4. ' It is undoubtedly competent for a defendant to introduce evidence showing a paramount title outstanding in a third person, without connecting the defendant’s claim with that title, to defeat the plaintiff in an action of ejectment. That has been ruled in several cases decided by this court; and the ruling is based upon the ground that the plaintiff must recover on the strength of his own title, and not on the weakness of that of his adversary. Upon reason it would seem that the same defense is available in a suit for injunctive relief and for damages, such as the present one. It follows from this that the court did not err in admitting evidence tending to show outstanding title in a third person, nor in refusing to give charges which would have prevented the jury from giving effect to this testimony in making their verdict.

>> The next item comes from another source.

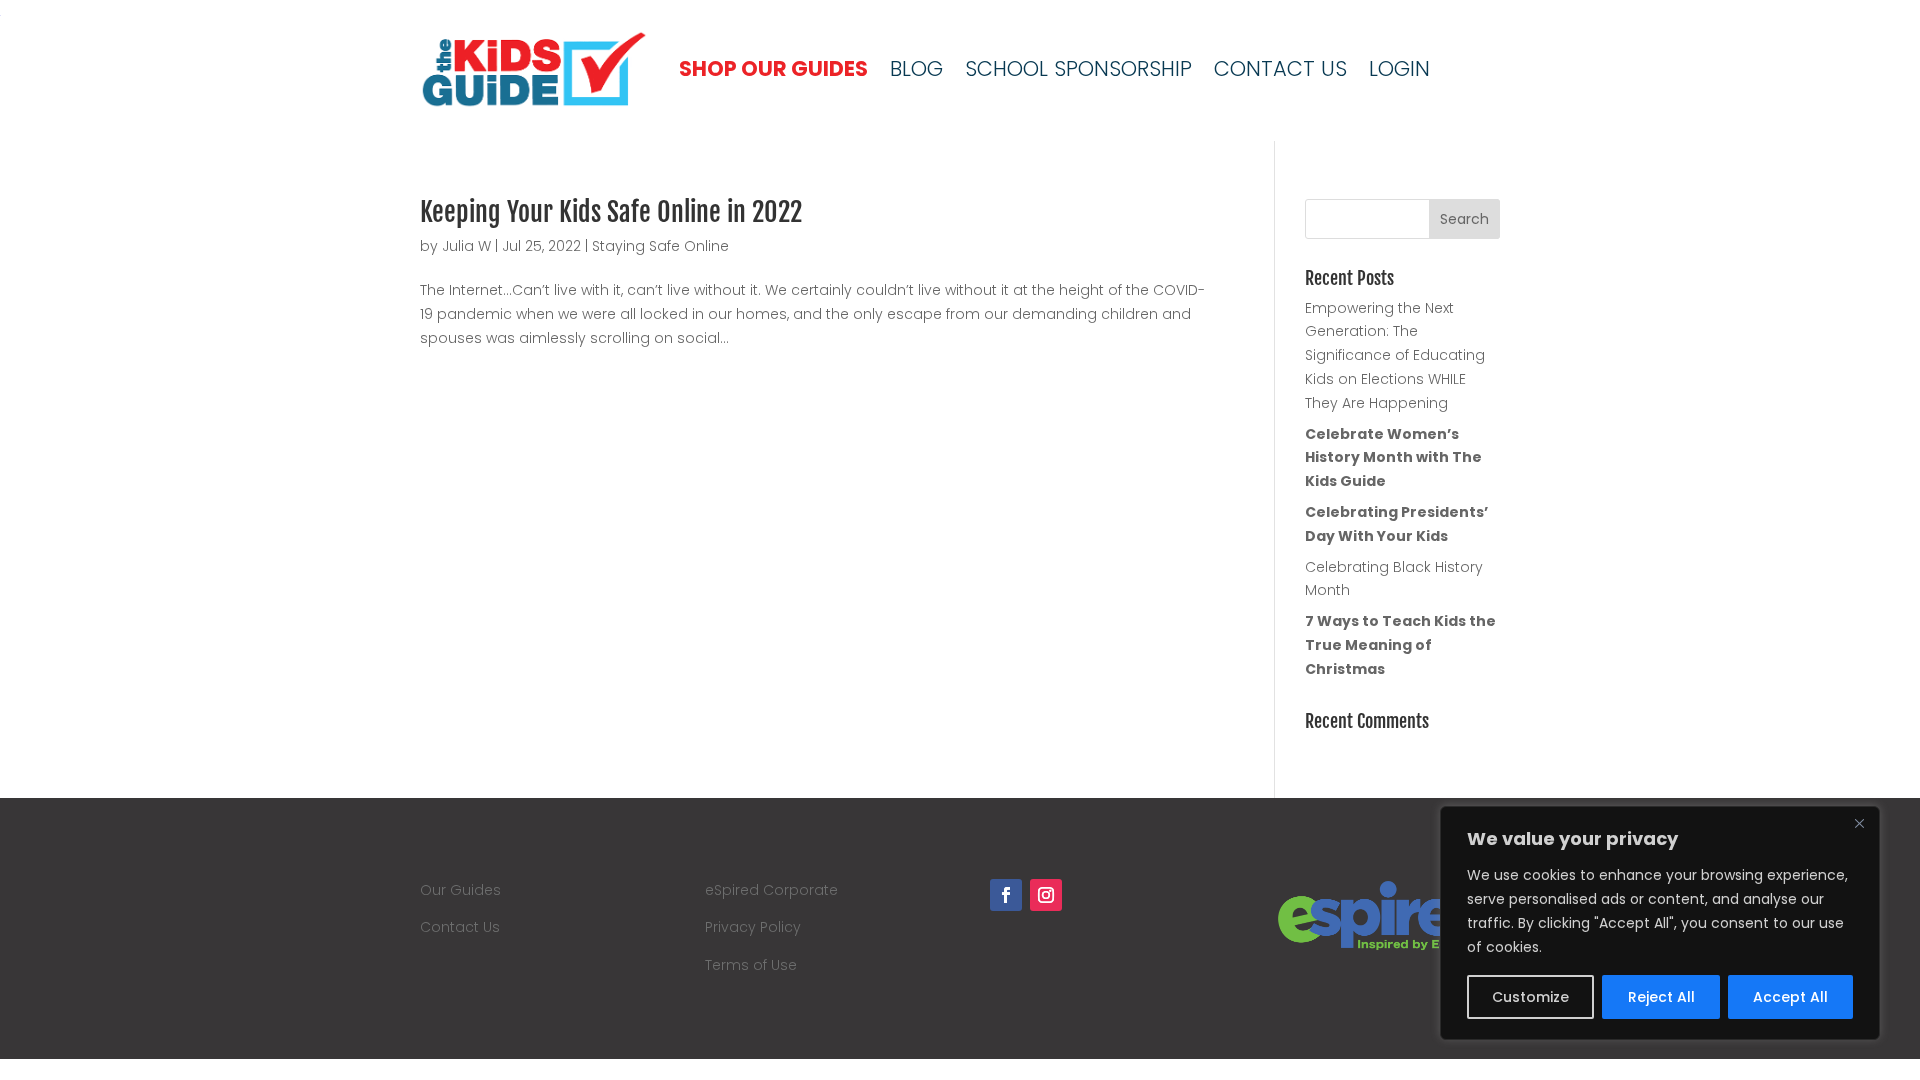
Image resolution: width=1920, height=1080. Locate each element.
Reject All (1661, 997)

Certain parts of the court’s charge to the jury, complained of in the motion for a new trial, but with which we have not expressly dealt, were not entirely accurate, and yet are not of such character as to require the grant of a new trial, or of sufficient importance to require discussion. As the judgment is reversed upon certain grounds ruled upon above, no opinion is expressed as to the sufficiency of the evidence to authorize the verdict. As *66to much of the testimony contained in the brief of the evidence it may be properly remarked that it is impossible for one reading the record to determine what was the substance of the testimony there set forth, because the witnesses were permitted to testify that certain lines or certain things indicated were “here” or “there,” the quoted words here and there being followed by the statement that the witness indicated the point to which his testimony had reference. Manifestly the witness had a diagram or map before him, and, while using the expressions attributed to him, indicated some point or line on the diagram, which made his evidence intelligible to the jury; but it is left entirely cryptic here, as such diagram or map is not in the record.

Judgment reversed.

All the Justices concur, except Fish, O. J., absent.





Concurrence Opinion

George, J.,

concurs in the judgment of reversal, and specially in the ruling announced in headnote one, because bound by the decision in Cassels v. Mays (supra).